* begin RECORDS FOR THIS EXERCISE *

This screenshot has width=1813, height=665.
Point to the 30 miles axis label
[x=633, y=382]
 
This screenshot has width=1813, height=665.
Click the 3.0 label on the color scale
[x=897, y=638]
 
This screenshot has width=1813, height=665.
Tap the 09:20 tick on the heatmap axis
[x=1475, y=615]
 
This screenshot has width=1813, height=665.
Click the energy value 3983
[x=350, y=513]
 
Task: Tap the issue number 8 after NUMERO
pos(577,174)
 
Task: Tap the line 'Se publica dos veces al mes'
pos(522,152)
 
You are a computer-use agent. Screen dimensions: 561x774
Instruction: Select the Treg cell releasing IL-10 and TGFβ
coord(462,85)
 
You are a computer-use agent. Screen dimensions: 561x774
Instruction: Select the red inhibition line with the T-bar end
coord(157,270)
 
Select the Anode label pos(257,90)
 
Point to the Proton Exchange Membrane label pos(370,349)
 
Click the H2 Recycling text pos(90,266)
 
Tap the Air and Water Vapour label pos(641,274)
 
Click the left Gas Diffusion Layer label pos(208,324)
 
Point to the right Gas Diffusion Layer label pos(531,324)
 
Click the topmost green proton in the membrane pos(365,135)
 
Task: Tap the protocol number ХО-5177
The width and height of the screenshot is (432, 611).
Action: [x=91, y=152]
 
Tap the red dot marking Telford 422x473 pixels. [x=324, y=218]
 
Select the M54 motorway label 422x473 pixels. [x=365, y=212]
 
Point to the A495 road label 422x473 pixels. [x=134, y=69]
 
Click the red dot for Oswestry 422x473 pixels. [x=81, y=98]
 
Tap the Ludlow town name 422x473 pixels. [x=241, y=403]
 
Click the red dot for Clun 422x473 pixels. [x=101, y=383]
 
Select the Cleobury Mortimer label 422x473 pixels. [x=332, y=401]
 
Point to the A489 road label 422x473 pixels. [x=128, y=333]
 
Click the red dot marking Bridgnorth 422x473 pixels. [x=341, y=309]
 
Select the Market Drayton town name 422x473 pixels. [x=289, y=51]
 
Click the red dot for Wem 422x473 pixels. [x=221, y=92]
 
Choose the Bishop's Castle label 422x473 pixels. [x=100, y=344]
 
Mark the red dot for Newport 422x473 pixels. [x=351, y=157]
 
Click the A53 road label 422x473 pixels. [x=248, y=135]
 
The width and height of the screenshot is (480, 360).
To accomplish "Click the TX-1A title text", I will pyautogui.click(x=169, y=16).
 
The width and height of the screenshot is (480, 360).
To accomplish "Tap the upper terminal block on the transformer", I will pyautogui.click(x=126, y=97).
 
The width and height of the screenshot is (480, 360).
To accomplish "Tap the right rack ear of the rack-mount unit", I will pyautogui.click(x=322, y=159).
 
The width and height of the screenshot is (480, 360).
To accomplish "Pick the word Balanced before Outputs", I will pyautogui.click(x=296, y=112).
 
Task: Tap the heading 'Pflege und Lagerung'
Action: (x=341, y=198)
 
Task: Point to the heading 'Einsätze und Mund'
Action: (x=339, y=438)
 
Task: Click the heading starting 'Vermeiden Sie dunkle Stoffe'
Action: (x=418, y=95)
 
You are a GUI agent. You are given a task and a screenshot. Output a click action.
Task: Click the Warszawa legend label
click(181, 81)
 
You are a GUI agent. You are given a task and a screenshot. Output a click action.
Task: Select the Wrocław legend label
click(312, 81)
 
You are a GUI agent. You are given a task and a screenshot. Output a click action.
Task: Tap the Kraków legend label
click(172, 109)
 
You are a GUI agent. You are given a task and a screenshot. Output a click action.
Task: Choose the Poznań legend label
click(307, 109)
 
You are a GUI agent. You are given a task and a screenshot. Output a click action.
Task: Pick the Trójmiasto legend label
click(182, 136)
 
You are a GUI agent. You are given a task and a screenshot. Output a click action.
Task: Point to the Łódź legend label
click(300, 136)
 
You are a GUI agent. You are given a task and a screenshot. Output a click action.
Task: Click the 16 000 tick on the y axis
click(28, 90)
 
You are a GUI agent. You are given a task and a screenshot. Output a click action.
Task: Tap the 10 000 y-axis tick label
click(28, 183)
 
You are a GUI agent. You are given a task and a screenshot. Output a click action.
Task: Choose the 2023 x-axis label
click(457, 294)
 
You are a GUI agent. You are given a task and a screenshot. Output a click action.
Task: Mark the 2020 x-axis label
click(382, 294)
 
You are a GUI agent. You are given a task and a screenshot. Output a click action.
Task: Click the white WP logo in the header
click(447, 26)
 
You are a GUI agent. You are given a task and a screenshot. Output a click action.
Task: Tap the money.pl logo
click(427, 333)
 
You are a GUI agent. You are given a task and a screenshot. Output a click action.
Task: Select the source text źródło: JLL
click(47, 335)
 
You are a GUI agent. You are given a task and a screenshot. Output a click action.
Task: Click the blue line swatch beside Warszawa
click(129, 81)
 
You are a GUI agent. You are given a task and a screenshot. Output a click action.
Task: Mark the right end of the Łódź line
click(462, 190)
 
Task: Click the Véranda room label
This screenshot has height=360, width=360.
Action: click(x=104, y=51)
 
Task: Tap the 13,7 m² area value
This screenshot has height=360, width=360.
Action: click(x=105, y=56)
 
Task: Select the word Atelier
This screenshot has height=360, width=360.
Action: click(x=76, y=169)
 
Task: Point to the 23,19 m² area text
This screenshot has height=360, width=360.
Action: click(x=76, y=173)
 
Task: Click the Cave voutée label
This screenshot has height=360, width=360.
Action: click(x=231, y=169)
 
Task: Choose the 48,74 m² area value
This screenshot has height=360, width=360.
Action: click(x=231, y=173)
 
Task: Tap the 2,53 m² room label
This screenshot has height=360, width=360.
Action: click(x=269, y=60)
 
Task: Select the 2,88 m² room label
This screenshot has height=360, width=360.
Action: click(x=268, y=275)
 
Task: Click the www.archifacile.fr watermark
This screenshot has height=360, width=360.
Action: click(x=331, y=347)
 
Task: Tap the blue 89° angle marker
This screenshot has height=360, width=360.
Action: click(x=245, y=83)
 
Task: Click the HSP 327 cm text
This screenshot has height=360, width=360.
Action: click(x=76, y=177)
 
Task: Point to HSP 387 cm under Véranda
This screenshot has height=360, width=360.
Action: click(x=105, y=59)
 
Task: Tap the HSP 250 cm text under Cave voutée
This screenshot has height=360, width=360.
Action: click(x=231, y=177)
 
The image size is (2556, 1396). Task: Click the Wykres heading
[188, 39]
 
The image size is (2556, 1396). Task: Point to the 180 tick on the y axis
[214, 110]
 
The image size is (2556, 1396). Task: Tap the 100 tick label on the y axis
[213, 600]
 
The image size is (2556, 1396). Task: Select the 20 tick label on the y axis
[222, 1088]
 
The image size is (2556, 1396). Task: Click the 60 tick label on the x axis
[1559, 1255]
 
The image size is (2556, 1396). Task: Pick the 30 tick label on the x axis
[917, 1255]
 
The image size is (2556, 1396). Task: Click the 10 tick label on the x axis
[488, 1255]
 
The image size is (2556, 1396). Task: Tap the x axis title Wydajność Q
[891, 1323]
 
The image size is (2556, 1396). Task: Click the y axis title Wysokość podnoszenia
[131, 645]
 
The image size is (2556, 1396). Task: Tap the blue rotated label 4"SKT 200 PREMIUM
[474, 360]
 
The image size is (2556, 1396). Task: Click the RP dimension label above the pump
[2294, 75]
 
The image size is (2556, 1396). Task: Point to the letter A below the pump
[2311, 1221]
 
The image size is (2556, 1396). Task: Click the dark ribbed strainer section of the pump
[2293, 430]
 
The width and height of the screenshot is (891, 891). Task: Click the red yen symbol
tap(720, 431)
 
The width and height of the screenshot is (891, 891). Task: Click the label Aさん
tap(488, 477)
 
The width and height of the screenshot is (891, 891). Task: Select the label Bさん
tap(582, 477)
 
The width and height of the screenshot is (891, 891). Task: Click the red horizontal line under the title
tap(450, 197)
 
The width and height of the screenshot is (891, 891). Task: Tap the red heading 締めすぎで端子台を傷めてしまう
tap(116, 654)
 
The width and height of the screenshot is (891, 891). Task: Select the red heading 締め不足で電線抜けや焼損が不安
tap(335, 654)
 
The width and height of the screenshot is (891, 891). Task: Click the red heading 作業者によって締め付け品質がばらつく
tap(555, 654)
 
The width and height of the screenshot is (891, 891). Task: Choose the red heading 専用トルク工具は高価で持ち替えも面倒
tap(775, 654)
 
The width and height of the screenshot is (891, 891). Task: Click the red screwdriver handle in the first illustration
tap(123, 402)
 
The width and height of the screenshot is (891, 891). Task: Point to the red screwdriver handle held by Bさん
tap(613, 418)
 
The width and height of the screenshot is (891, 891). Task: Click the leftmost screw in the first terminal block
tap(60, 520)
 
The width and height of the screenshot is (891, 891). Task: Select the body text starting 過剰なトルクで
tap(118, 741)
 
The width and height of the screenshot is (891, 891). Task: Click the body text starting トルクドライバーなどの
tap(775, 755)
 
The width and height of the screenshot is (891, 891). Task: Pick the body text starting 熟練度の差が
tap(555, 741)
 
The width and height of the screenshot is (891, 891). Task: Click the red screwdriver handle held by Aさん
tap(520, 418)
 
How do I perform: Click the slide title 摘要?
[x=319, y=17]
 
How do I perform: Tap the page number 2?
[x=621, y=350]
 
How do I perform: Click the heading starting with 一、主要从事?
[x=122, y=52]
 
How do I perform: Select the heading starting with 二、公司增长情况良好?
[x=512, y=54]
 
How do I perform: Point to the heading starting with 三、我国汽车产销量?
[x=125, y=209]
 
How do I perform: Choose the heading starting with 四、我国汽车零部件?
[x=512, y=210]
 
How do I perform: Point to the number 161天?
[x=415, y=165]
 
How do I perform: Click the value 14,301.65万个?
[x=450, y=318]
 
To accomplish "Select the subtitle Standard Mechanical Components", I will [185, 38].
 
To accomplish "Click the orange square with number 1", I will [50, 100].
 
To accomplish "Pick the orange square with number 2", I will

* end RECORDS FOR THIS EXERCISE *

TO DO -> Please rewrite everything from the line containing "text starting 熟練度の差が" down to the end of the material, requests included, multiplying each coordinate in the answers by 1.75 and rounding to whole numbers, with halves rounded up. Leave all other numbers as they are.

TASK ANSWER ->
The width and height of the screenshot is (891, 891). Task: Pick the body text starting 熟練度の差が
tap(971, 1297)
 
The width and height of the screenshot is (891, 891). Task: Click the red screwdriver handle held by Aさん
tap(910, 732)
 
How do I perform: Click the slide title 摘要?
[x=558, y=30]
 
How do I perform: Tap the page number 2?
[x=1087, y=613]
 
How do I perform: Click the heading starting with 一、主要从事?
[x=214, y=91]
 
How do I perform: Select the heading starting with 二、公司增长情况良好?
[x=896, y=95]
 
How do I perform: Point to the heading starting with 三、我国汽车产销量?
[x=219, y=366]
 
How do I perform: Choose the heading starting with 四、我国汽车零部件?
[x=896, y=368]
 
How do I perform: Point to the number 161天?
[x=726, y=289]
 
How do I perform: Click the value 14,301.65万个?
[x=788, y=557]
 
To accomplish "Select the subtitle Standard Mechanical Components", I will [324, 67].
 
To accomplish "Click the orange square with number 1", I will [88, 175].
 
To accomplish "Pick the orange square with number 2", I will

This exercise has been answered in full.